The only thing stopping this from becoming a remarkably easy process (though again, no claim to elegance) is that to change the number of items selected, I have to go into SQL view. With the LOC and SUB criteria, I was able to use the [enter] function to speed things up. Is there a way to get Access to prompt for the top X number each time I run the query?

Thanks so far… if I can get over this last hump, I think the only thing I will need to know is where to send the tequila.

Rhythmdvl

Are you sure you want it to prompt you for the values every time? I would create multiple copies of the query, give each query a different name, make the necessary changes to each query, then base the different reports off the various queries. Unless you have like a gazillion different locations that each need a report. If you do, or you just really want to input the values while it is running, let me know and I will show you a way to dynamically create the queries at runtime based on VB code.

The reason I’d like to get it a bit automated is that I have to generate lists for fifty-eight sites, and there are three property categories (property over five thousand, firearms and vehicles) that are stored in separate tables. The number of items will vary from site to site, because the number is based on an external statistical program that the client runs. You can see why I was hoping that this would be easy. It is, thanks to your quick line of SQL, mind you. If worse comes to worse, I can leave the query open in SQL view, change the top X number, alt-q, K = name the new table, alt-q R runs the query. Done. This is just one and a half steps more than it took to get the general inventory lists.

If this board wasn’t so slow right now I would pay more attention to your issue. As it is, I can only afford to check in occasionally.

Anyway, is there a particular reason you prefer to make new tables instead of queries? Generally, it is a bad idea to make tables except for entry of data. Queries are used to view the data in various arrangements.

Is your ultimate goal printouts or new “views” of the data in the database to be shared online with other users? The “views” could be new tables, queries or reports.

I’ve got a routine that will create either of the above. It would be fairly simple to modify it to step through a table containing each site and grab the value for the number of records to return.

You may have already finished with your project, but just in case you haven’t, I’ll post something that may help. I will be on the road all day tomorrow moving, so I might not be back online for a few days.

This code will create a separate report for each site and save it in the database. You could modify it to just use one report and keep changing the Recordsource property if you prefer. Or change it to create queries (or tables) instead of reports. Whatever you need.

Assuming you have:
[ul][li]a template report titled “myPlayReport” that is designed the way you want the reports to appear[/li][li]a table (named “tabSite”) with fields ID (autonumber), Site (string), and NumItems (integer)[/ul][/li]You should have a table similar to this (without NumItems) if you have designed it as a typical relational database.

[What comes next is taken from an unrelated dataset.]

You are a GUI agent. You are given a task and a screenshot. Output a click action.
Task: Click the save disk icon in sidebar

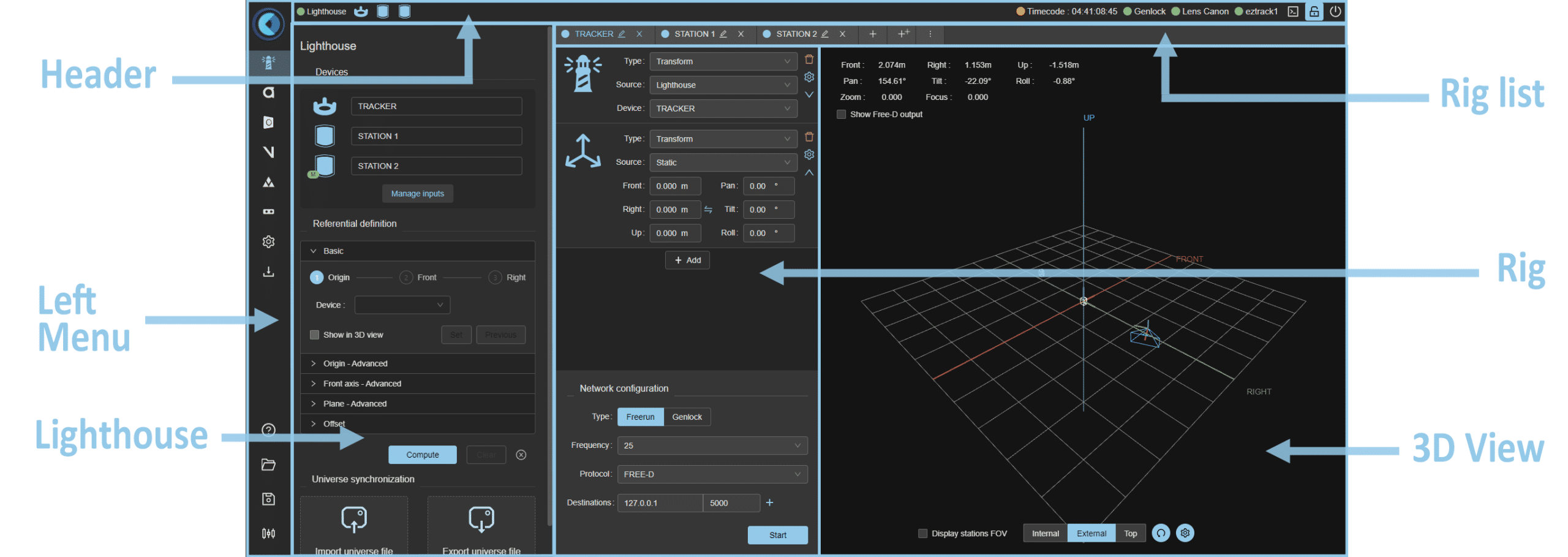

If not, you can create one with a MakeTable query, taking care to select only unique values.

I made the following quick modification to some of my existing code:


    Dim dbs As Database, strSQL As String
    Dim myRs As Recordset, myRptStr As String

    Set dbs = CurrentDb
    Set myRs = dbs.OpenRecordset("tabSite", dbOpenTable, dbReadOnly)

    myRs.MoveFirst

    Do Until myRs.EOF

        myRptStr = "Site" & myRs!ID & "Report"

        DoCmd.CopyObject , myRptStr, acReport, "myPlayReport"

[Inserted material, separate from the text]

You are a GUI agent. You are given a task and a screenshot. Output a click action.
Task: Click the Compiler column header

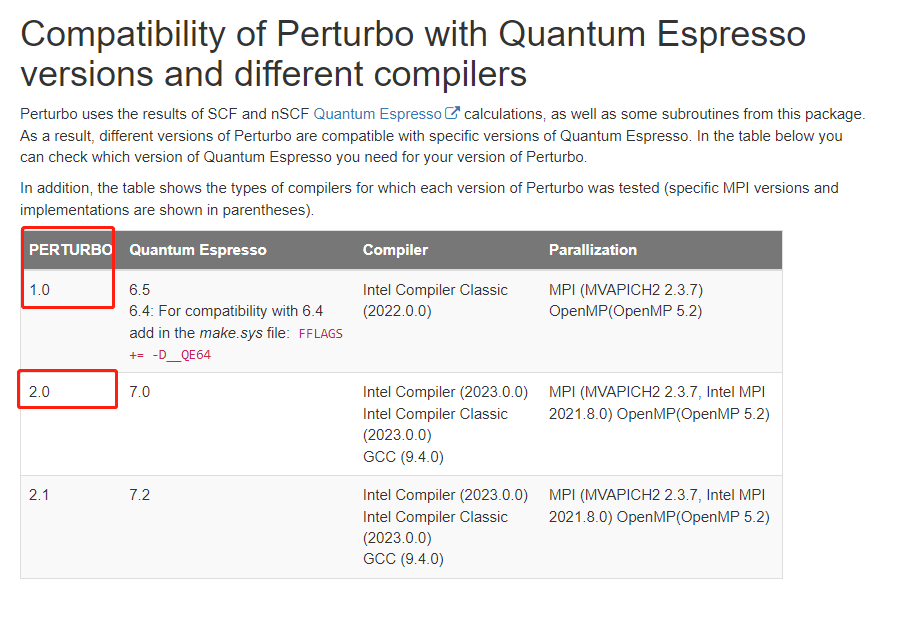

        strSQL = "SELECT top " & myRs!NumItems & " * from Numbers "
        strSQL = strSQL & "ORDER BY Rnd(Len(Numbers.FULLNAME));"

        DoCmd.OpenReport myRptStr, acViewDesign
        Reports(myRptStr).RecordSource = strSQL
        DoCmd.Close acReport, myRptStr, acSaveYes

        myRs.MoveNext

    Loop

If you want the reports to printout during this routine, add


DoCmd.OpenReport myRptStr, acViewNormal

before you leave the Loop.

To use this code, create a form with a command button and copy the code into the click event. You may want to add error checking, and perhaps some code to delete any existing reports with the same names as the new ones.

If this wasn’t useful now, maybe you can use it next year!